R Data Analysis Workshop – Efficient and reproducible data analysis techniques for ecologists by Ben Fanson

Ben FansonLecturer: Dr Ben Fanson
Date: First week of Sept to mid-Nov 2014 (10 weekly meetings)
Time and Place: To be decided closer to start

Abstract:
With the exponential increase in the amount of data being collected, data analysis is quickly becoming a rate limiting step in scientific discovery. With these larger and more complex datasets, basic data analysis approaches (e.g. Excel, cut/paste, drop-down menu graphing) are inefficient, error-prone, and lack reproducibility.

Consequently, advanced data analysis skills are becoming essential for most researchers. The aim of this workshop is to develop these necessary skills that are fundamental to all analysis approaches. In this workshop, participants will learn efficient workflows used by data analysts that minimize errors and promote reproducibility.

The participant will implement workflows using the most widely used analysis platform in academy: R. By the end of the workshop, the participant will understand proper data management, how to clean and summarise data, and methods for visualising data.

Workshop Structure:
The first 10 workshop sessions will be held weekly, lasting up to 75 minutes, and will consist of a ~30-40 min presentation followed by hands on programming exercises.

————

> **Goals**:
(1) According to the workshop description, how long can each weekly session last?
(2) Write out the workshop description starting with "Ben FansonLecturer: Dr" and going on through "and promote reproducibility.", switching "reproducibility" to "transparency".

> **Dataset content**:
————

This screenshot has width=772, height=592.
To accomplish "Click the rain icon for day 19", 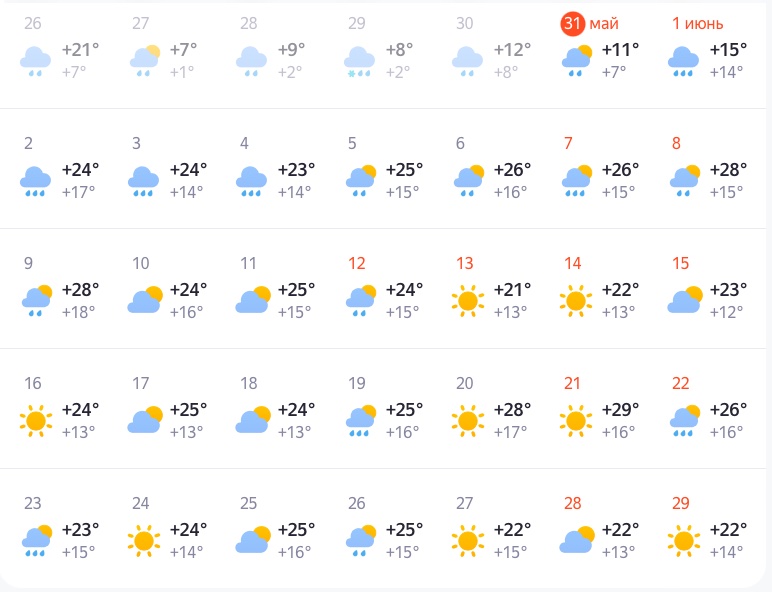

————

> **Results for each task**:
(1) Up to 75 minutes.

(2)
Ben FansonLecturer: Dr Ben Fanson
Date: First week of Sept to mid-Nov 2014 (10 weekly meetings)
Time and Place: To be decided closer to start

Abstract:
With the exponential increase in the amount of data being collected, data analysis is quickly becoming a rate limiting step in scientific discovery. With these larger and more complex datasets, basic data analysis approaches (e.g. Excel, cut/paste, drop-down menu graphing) are inefficient, error-prone, and lack transparency.

Consequently, advanced data analysis skills are becoming essential for most researchers. The aim of this workshop is to develop these necessary skills that are fundamental to all analysis approaches. In this workshop, participants will learn efficient workflows used by data analysts that minimize errors and promote transparency.